*** GIVEN ENTRIES ***

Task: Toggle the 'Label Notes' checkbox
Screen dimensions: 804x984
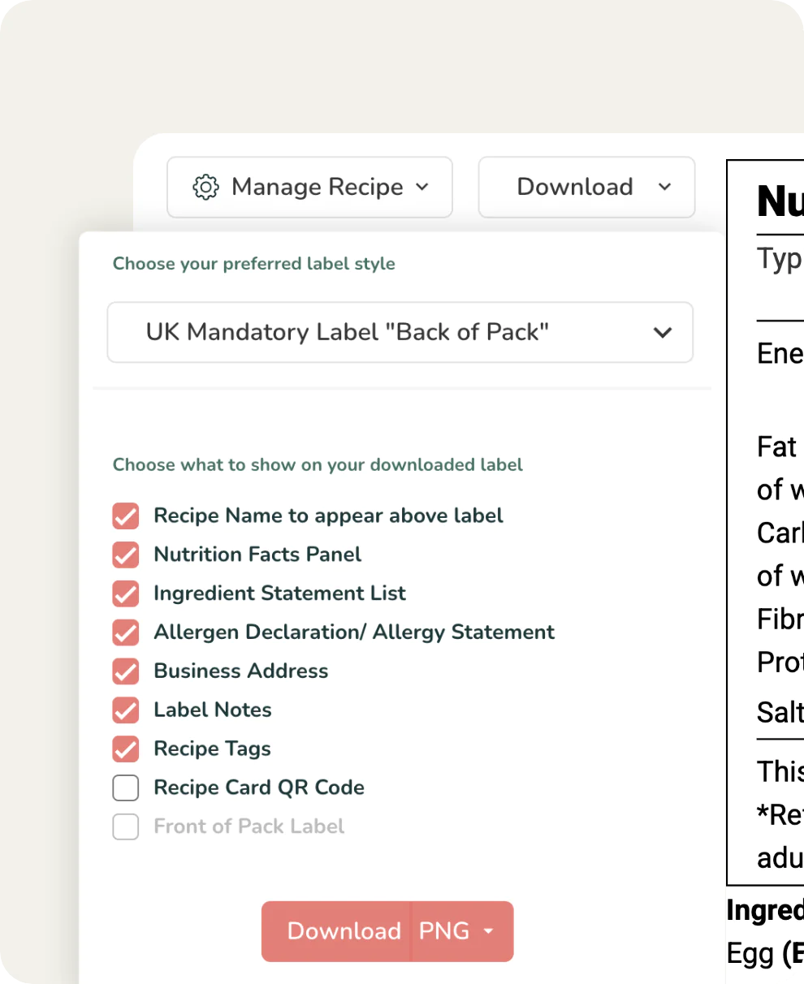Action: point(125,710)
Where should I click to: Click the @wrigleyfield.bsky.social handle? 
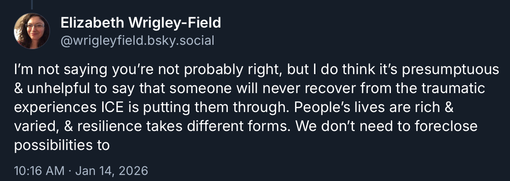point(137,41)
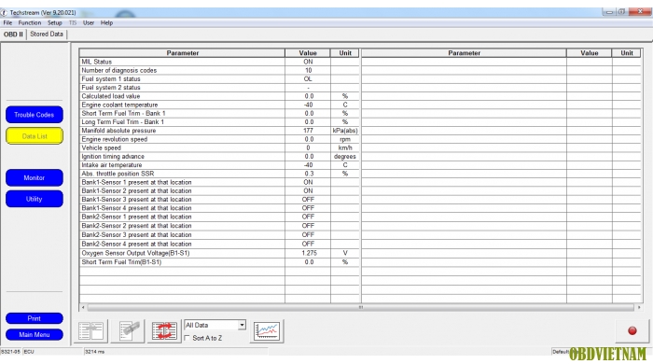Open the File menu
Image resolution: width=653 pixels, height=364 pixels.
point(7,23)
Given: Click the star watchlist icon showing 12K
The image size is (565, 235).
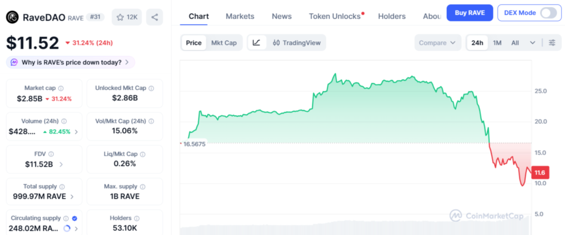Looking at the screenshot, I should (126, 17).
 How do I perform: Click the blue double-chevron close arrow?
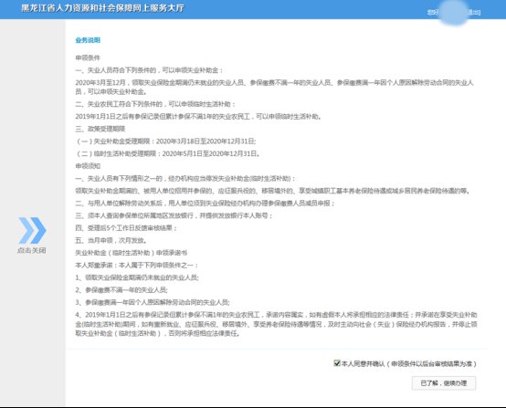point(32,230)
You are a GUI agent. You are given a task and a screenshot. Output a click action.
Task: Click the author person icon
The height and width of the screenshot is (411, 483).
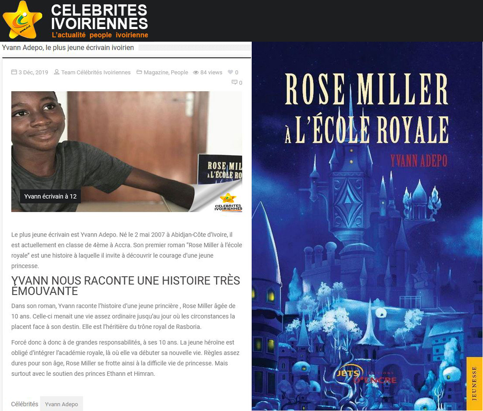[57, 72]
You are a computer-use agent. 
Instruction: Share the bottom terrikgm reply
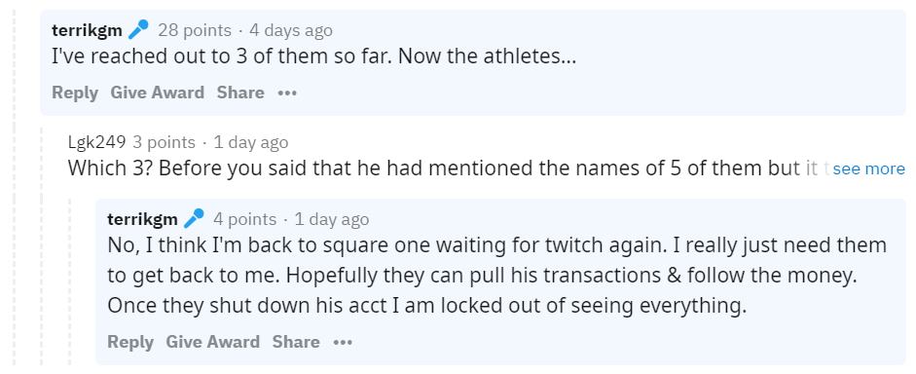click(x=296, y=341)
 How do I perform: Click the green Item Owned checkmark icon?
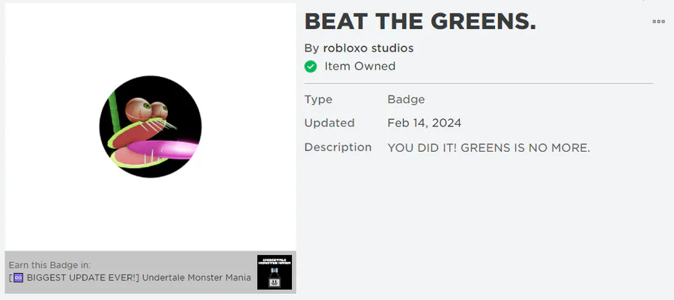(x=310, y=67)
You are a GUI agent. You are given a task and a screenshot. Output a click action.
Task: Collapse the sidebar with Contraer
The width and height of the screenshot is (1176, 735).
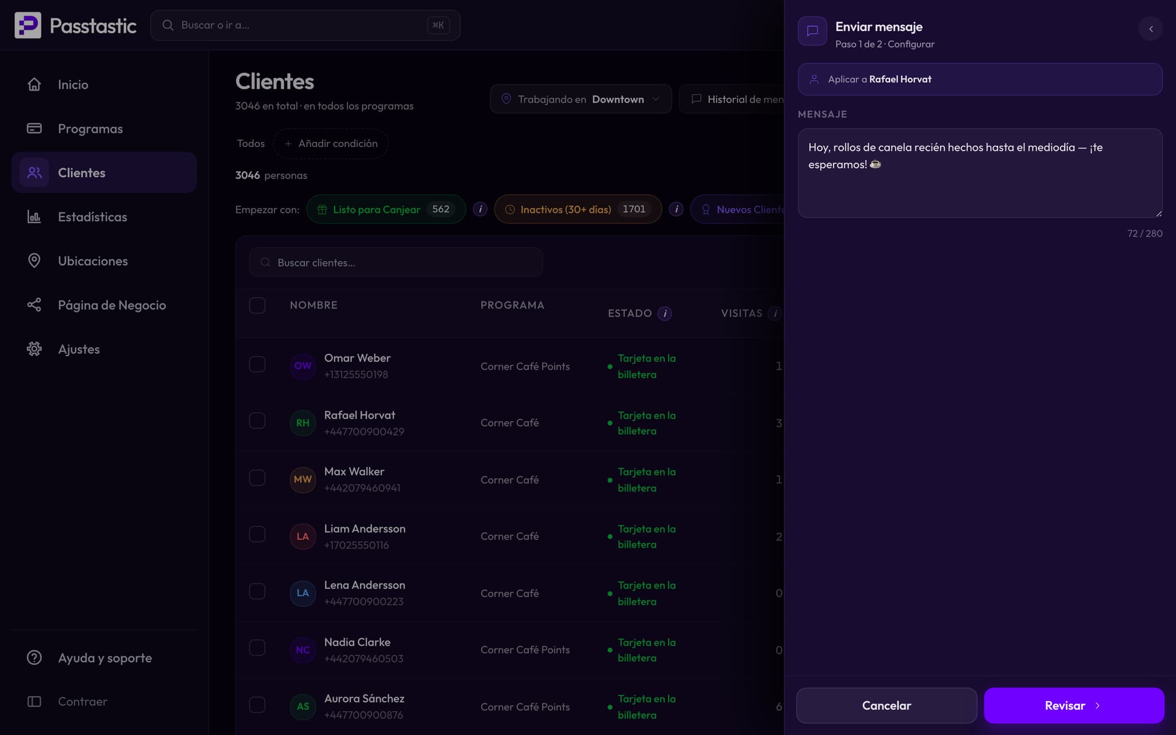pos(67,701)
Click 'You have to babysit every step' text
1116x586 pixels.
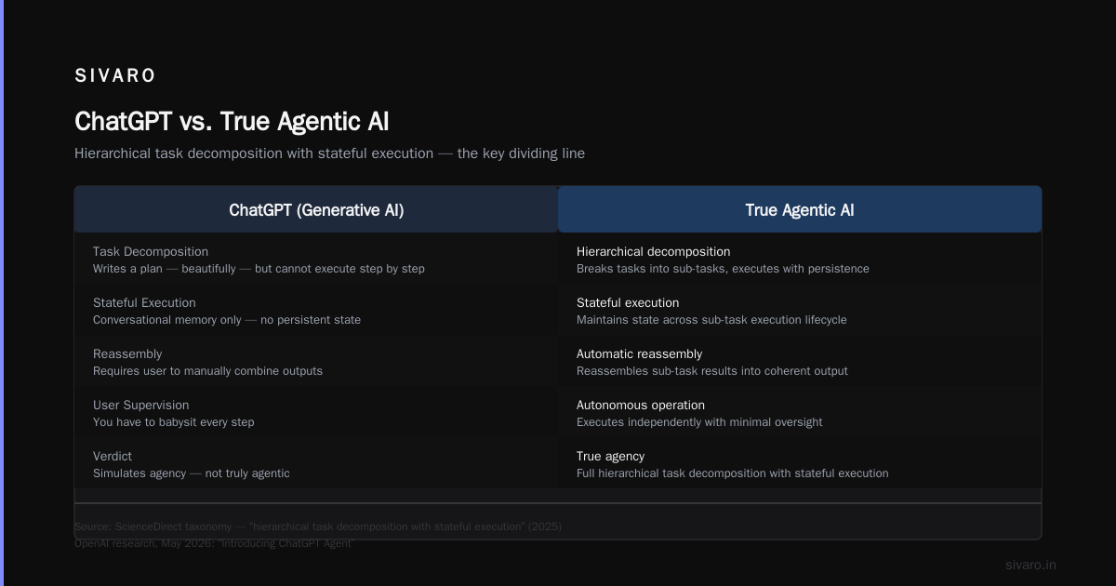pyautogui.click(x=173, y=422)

***
*** GIVEN ENTRIES ***

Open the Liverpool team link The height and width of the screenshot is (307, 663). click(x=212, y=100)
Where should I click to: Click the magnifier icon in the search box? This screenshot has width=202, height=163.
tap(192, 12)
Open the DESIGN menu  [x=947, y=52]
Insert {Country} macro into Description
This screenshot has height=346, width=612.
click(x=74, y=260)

***
*** GIVEN ENTRIES ***

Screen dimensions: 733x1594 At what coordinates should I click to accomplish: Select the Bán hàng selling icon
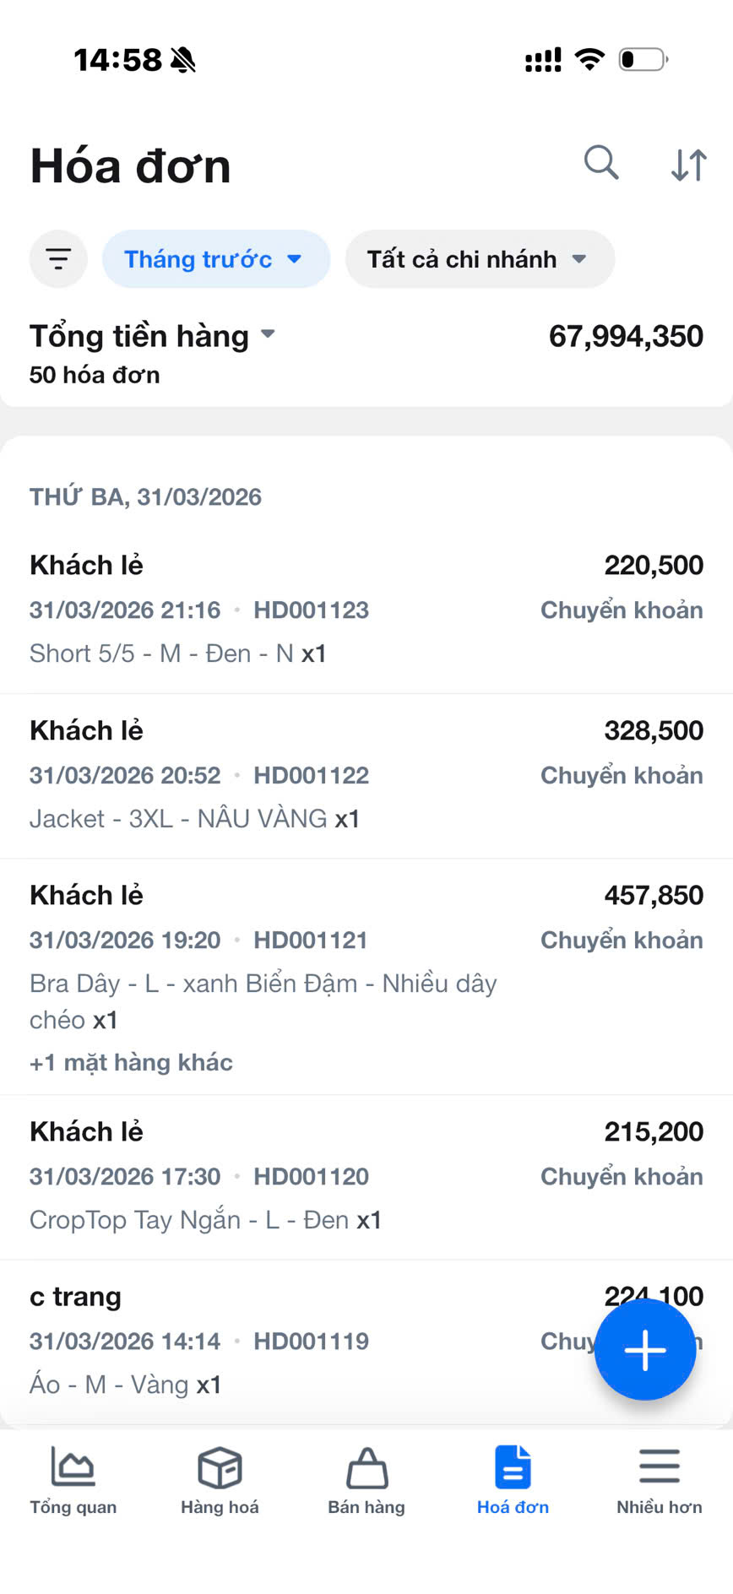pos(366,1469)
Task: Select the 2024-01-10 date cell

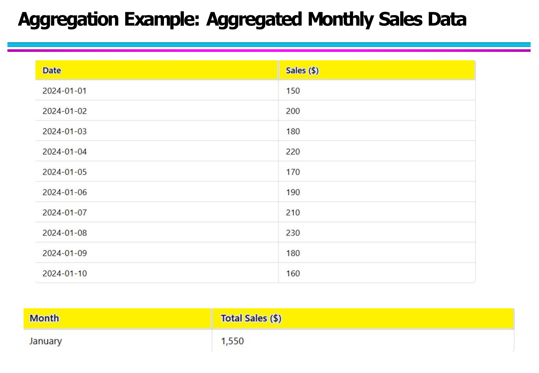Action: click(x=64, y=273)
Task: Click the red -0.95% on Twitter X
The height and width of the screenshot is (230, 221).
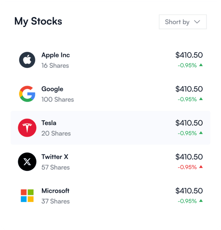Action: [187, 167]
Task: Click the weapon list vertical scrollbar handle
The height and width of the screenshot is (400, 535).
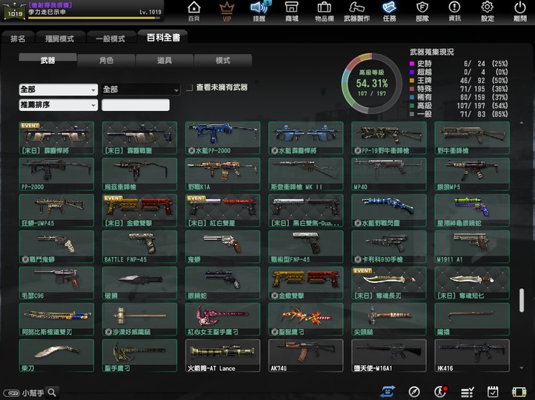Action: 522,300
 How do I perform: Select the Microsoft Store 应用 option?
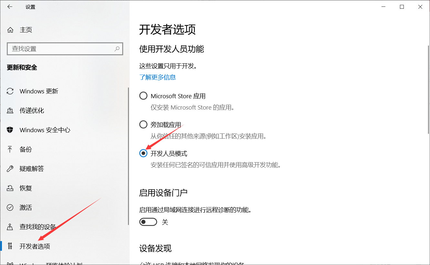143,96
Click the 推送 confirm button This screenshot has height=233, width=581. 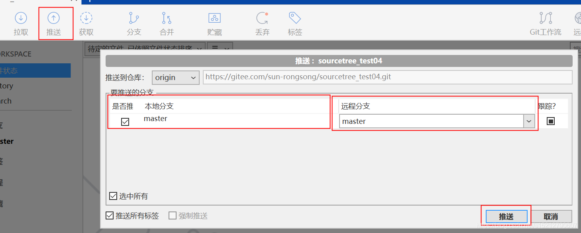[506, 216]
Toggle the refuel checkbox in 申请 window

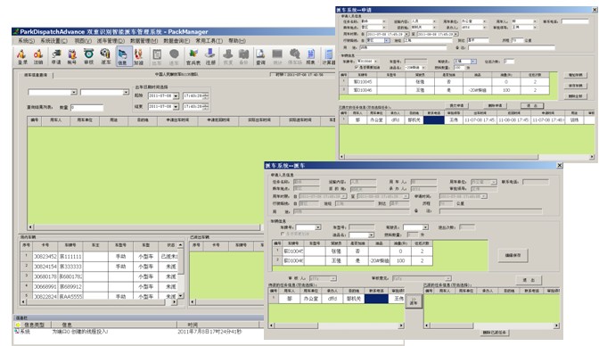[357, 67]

***

#### [WHAT TO WORK ON]
Using the records above, repeat exactly the run of lines that starts with the line with "Where should I click to: Click the @wrigleyfield.bsky.social" and goes on through the line with "You are a computer-use agent."; omit each picture.

#### [ANSWER TO THIS PROBLEM]
Where should I click to: Click the @wrigleyfield.bsky.social handle? 
point(137,41)
Open the File menu
Image resolution: width=653 pixels, height=364 pixels.
point(7,23)
Given: Click the star watchlist icon showing 12K
The image size is (565, 235).
Looking at the screenshot, I should (126, 17).
 How do I perform: Click the blue double-chevron close arrow?
point(32,230)
You are a GUI agent. You are given a task and a screenshot. Output a click action.
Task: Click the author person icon
The height and width of the screenshot is (411, 483).
[57, 72]
You are a computer-use agent. 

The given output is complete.